I feel that the choices out there are simply a function of what people buy.  If people didn't BUY McDonald's, it wouldn't be there.  The corporations are giving the population what they want - fast, easy, fairly cheap food that tastes good.

I was watching the Tyra Banks show the other day with my wife and it was about Body image.  It brought up a good point in my mind.  I think that society's biggest negative influence is that it is ok to be overweight.  I'm mainly talking about the extremely obese.  Talking about it, bringing it up, etc is a taboo subject.  It is ok to tell someone that they are too skinny, but if you even MENTION someone's weight, you can literally be taken to court.  We are more concerned about people's feelings than their well being.  There are people who are extremely overweight, on the dangerous side (don't work out, have no concern for what they eat, etc) who feel perfectly fine about it.  Now it is great to be comfortable with the body that you live in, but you should also be willing to deal with the consequences.  In our society, consequences don't matter...people just do it without thought.  

For example, I KNOW that my eating habits are bad.  I eat too much fat and cholesterol, therefore I work out a lot to offset that....but at the same time, I will not be the least bit surprised if I end up with high blood pressure or high cholesterol later in life.  I'm ready for it and I'm thinking about it at least a little bit.

I also see our future weighed down with EVEN MORE get skinny quick schemes.  There are more eating disorders that haven't been discovered yet.  Americans just want a pill to take to make it better....so in terms of our future, I think that we will just continue to look for science to replace our bad habits.


----------



## morph4me (Nov 4, 2007)

Blaming society for anything is tantamount to giving up our personal responsibility. If we are going to blame society then we would have the right to expect society to do something to protect us, and I for one, don't want society responsible for me.
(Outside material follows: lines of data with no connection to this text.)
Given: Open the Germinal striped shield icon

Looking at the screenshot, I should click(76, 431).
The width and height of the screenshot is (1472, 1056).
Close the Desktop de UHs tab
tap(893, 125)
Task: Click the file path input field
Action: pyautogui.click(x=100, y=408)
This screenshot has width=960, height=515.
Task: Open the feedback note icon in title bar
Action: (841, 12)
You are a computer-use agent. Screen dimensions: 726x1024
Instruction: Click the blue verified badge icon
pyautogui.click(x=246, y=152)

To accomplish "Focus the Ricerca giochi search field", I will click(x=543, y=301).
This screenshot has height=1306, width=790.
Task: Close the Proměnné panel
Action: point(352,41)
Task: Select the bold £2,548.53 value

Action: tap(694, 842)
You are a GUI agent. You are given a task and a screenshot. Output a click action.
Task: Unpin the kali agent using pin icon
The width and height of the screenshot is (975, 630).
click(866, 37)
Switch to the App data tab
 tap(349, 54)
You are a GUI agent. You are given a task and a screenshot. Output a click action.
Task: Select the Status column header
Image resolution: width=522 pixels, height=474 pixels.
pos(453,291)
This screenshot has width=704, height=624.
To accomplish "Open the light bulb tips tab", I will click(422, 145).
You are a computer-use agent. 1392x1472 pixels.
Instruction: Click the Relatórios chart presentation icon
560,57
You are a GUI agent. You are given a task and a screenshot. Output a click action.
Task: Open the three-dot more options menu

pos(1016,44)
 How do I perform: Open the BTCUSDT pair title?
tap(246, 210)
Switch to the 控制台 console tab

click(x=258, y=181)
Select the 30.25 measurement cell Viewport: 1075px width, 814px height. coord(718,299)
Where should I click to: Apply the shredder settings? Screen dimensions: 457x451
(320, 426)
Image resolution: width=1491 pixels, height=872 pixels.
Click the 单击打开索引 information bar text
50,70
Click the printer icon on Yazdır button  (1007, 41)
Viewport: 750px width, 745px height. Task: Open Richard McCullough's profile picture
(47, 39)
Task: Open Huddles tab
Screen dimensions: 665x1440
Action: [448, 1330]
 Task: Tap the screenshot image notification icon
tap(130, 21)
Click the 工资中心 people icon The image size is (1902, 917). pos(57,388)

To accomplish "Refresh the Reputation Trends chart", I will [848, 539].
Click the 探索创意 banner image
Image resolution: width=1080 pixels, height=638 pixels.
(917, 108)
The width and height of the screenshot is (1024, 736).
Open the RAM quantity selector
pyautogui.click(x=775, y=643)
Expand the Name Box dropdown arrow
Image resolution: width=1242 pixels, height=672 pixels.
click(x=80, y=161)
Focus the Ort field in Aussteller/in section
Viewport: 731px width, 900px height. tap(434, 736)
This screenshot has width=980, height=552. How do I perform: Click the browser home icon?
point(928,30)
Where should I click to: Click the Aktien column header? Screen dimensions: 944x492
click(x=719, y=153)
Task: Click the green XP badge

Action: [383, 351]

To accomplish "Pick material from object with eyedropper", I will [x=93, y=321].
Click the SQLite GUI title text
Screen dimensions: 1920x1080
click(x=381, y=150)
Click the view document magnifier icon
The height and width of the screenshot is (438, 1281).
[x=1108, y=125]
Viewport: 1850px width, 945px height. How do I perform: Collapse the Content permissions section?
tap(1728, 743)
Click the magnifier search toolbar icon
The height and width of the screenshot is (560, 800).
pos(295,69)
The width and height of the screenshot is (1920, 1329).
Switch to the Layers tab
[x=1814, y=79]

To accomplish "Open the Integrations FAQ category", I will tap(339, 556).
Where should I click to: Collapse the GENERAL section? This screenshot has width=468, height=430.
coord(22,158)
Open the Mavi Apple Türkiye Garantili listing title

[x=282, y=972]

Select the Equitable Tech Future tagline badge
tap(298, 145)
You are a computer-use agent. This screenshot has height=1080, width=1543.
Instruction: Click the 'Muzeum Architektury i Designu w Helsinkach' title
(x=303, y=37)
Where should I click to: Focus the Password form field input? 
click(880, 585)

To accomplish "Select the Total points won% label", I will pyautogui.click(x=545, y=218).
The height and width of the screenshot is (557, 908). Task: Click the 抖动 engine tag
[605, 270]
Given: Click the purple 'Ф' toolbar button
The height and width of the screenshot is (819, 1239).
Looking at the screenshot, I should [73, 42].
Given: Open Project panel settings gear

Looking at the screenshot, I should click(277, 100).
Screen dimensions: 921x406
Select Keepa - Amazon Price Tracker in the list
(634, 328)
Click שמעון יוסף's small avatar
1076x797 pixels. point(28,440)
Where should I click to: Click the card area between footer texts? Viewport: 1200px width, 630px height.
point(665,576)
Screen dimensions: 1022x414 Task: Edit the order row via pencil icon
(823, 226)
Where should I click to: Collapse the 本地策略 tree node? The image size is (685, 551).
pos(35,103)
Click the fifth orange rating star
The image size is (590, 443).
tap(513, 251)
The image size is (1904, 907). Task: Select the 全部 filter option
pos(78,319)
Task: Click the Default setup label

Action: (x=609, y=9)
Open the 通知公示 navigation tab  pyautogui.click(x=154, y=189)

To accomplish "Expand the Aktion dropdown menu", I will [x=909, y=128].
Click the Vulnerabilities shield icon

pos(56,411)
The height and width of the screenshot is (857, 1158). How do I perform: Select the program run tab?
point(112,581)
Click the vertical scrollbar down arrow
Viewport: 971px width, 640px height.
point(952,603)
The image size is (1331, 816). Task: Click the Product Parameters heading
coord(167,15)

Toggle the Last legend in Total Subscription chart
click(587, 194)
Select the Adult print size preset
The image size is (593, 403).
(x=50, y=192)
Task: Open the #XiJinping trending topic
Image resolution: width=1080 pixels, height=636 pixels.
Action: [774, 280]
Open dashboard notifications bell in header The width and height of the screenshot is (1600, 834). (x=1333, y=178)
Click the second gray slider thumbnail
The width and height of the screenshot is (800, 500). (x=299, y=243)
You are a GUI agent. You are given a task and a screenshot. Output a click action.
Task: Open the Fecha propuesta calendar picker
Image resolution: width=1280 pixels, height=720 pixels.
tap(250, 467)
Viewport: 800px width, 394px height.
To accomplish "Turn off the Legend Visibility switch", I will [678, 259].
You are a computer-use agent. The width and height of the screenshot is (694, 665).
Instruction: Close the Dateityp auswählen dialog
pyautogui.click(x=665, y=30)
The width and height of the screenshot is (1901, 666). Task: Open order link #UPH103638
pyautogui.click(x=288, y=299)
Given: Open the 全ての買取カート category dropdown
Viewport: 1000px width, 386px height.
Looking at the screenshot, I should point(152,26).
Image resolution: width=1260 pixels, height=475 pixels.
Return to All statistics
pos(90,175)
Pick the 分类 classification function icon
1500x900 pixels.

I'll take responsiblity for myself and accept the consequences of my actions and decisions.


----------



## Kacey (Nov 4, 2007)

People buy fast food because it is cheap and convenient - not because it is good for you.  There have been lots of studies that point out that convenience food - from both restaurants and grocery stores - are, as a group, lower in nutrition, and higher in calories, fat, preservatives, and generally anything that is bad for you.  Still, people buy them _because_ they are convenient.

After years of doing just that myself, I decided it was time to change something.  About 6 months ago, I started buying food that was less processed - more fresh fruits and vegetables, whole grain bread, nuts to snack on instead of candy - the less processing, the better.  I quit drinking diet soda, and went back to drinking water instead - bottled water is a lot cheaper than soda, and just as convenient.  When I go out to eat, I go to restaurants that serve fresh-cooked foods instead of fast food.  When I cook (which is most of the time) I will bake, broil, or slow-cook foods that I used to fry or drench in butter or fatty sauces - and they're just as good, and often better.  I've quit eating so much pasta, and when I do eat it, I try to use at least a 50/50 mix of the whole grain pasta (I'm still getting used to the taste and texture).  Sometimes I'll buy precut vegetables, for the convenience - but they're still a lot better for me than what I used to snack on.  Without changing much else, I've lost 16 pounds - and more, it's stayed off, and more is coming off - and it's been pretty painless, and no more expensive or time-consuming than buying "convenience" foods.


----------



## Cryozombie (Nov 4, 2007)

If I can play devils advocate here for a second... while I do think individual choice plays a big role in a lot of this, there ARE social considerations as well...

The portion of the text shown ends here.